══ DATASET RECORDS

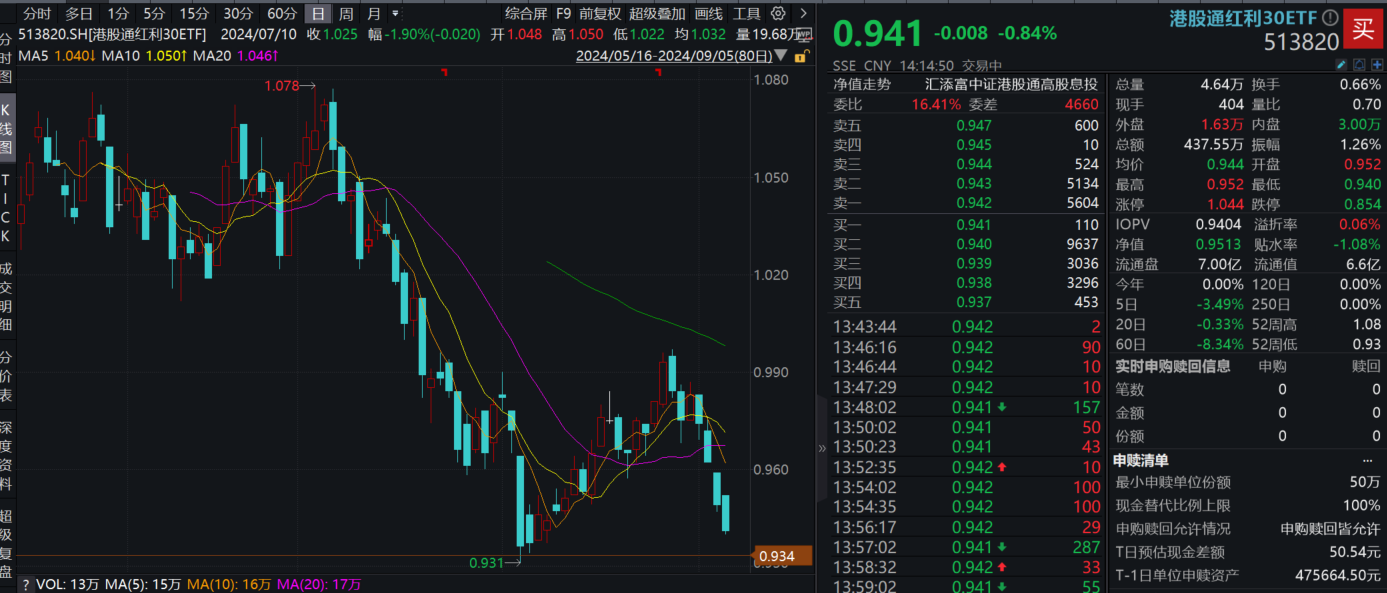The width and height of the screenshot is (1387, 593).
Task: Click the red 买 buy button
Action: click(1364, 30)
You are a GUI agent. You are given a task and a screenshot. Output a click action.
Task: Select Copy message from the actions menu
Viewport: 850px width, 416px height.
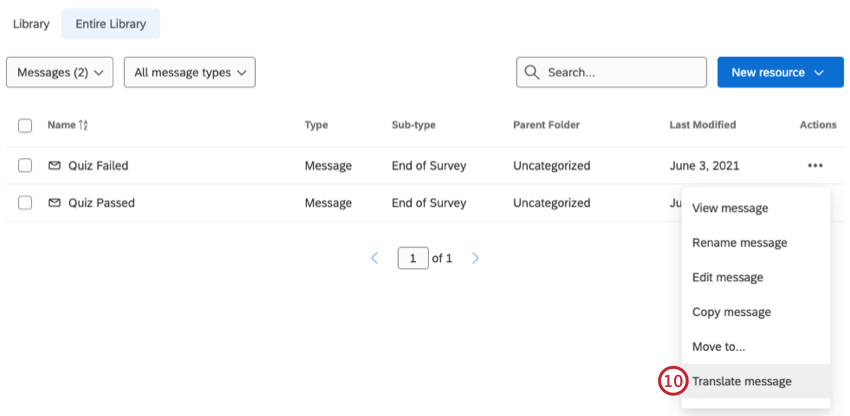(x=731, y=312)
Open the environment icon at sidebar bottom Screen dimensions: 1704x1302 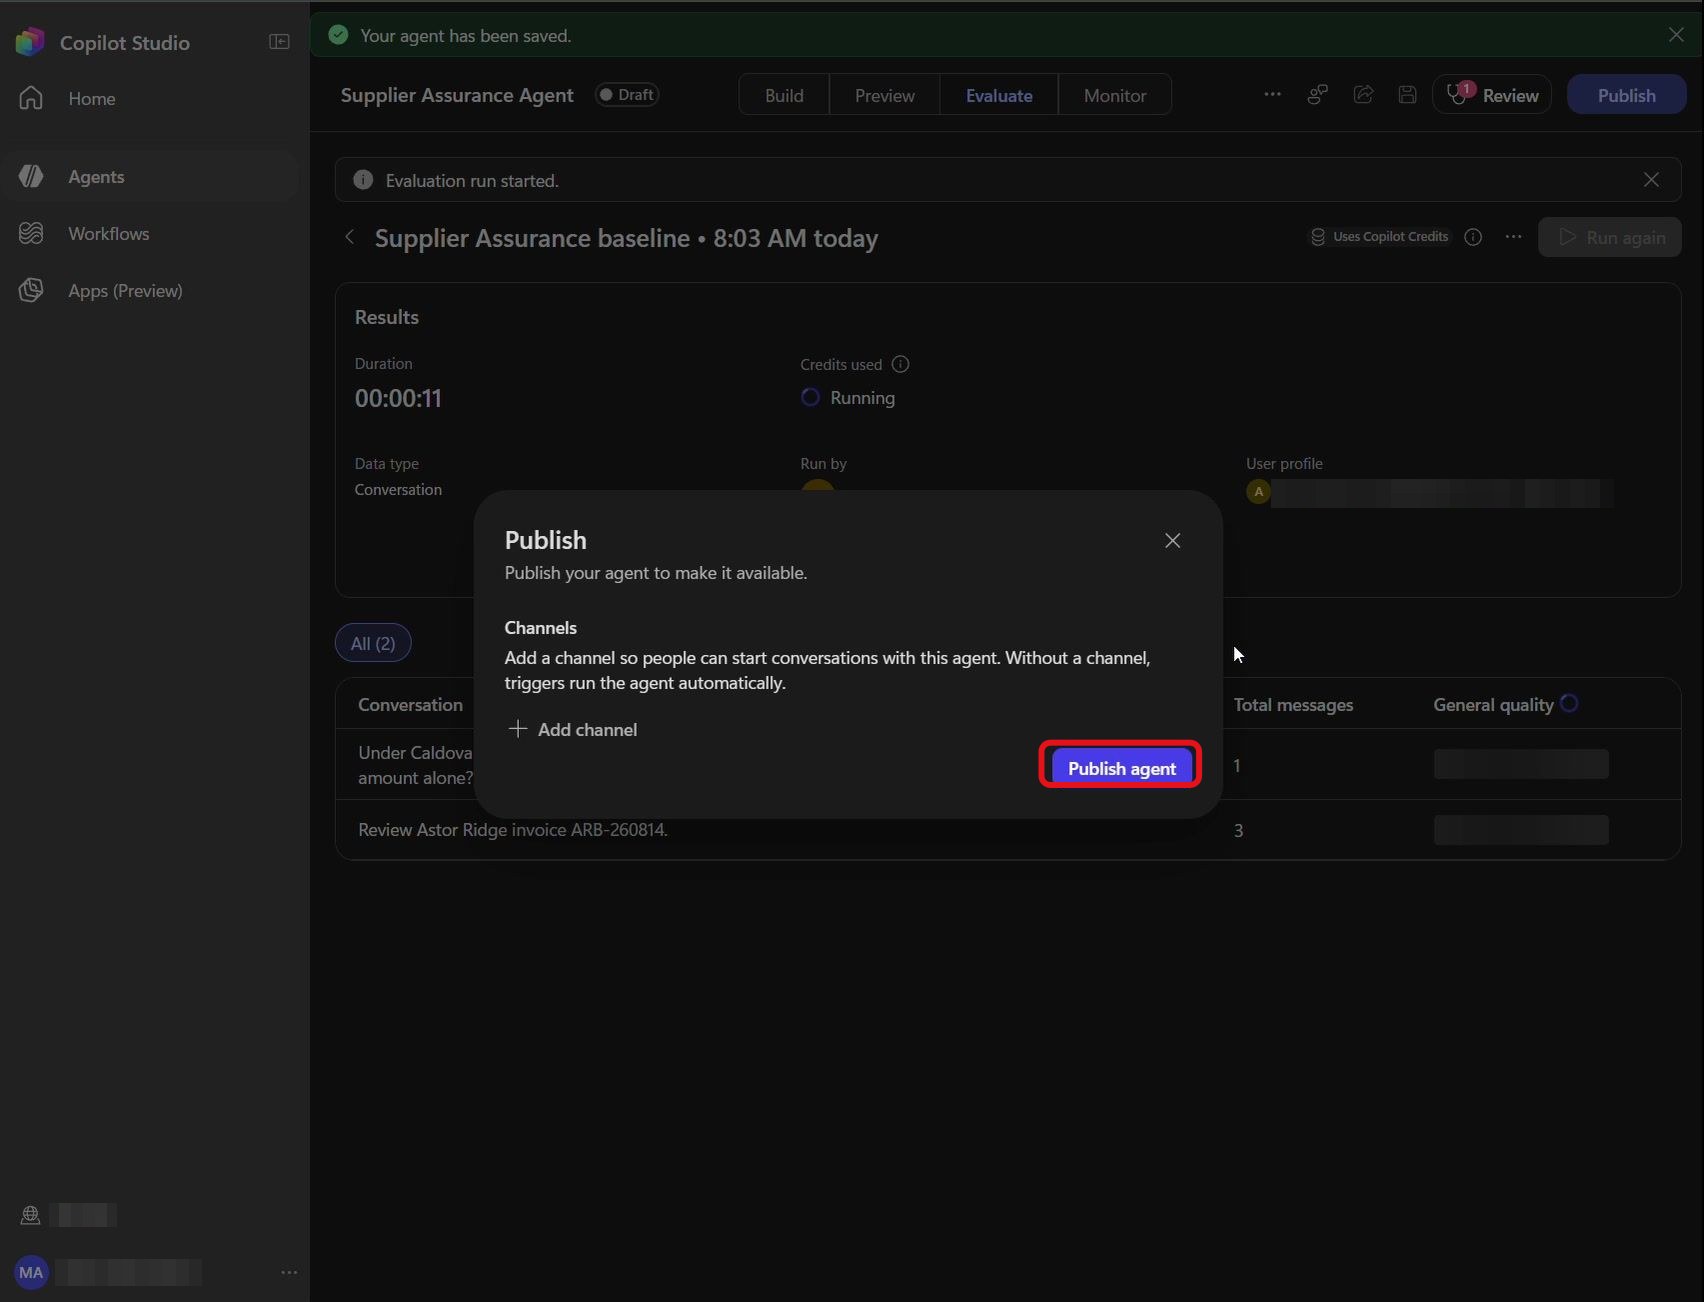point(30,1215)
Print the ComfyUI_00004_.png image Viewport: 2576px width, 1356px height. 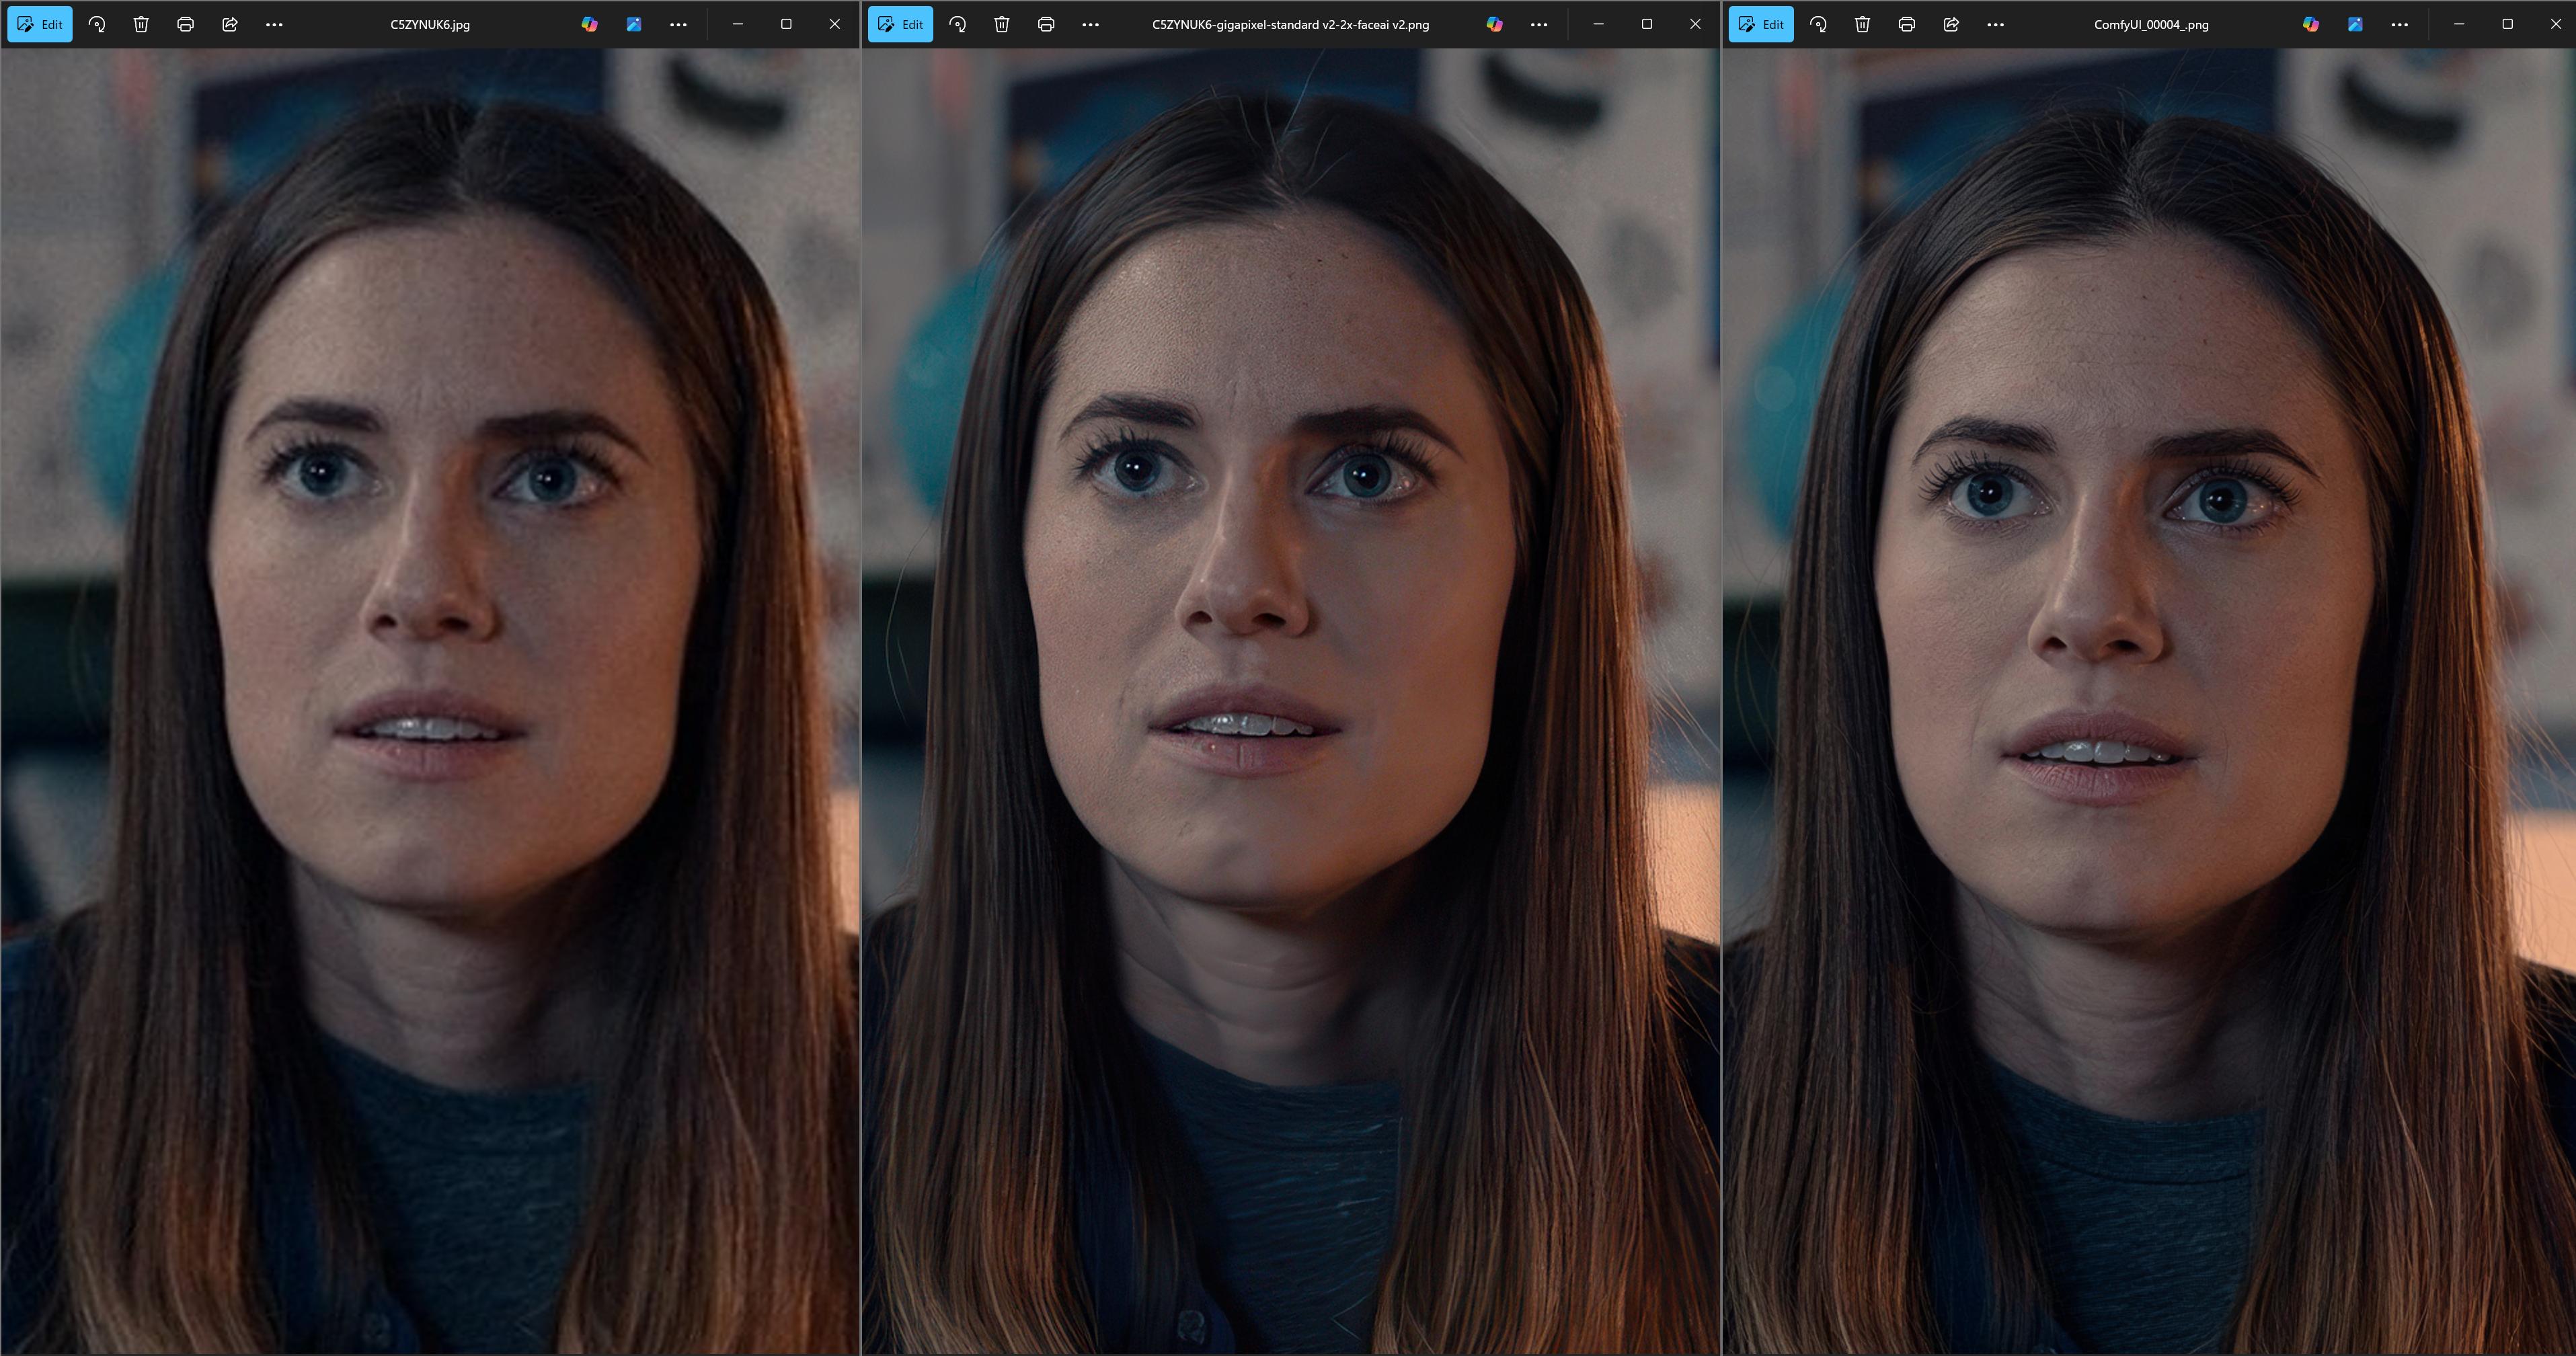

════

Rewrite the records from the start through the line with "(x=731, y=312)", replacing "actions menu" with "context menu" and keeping everything else the same. Omit the pictures.

The width and height of the screenshot is (1387, 593).
Task: Click the red 买 buy button
Action: click(1364, 30)
You are a GUI agent. You are given a task and a screenshot. Output a click action.
Task: Select Copy message from the context menu
Viewport: 850px width, 416px height.
(x=731, y=312)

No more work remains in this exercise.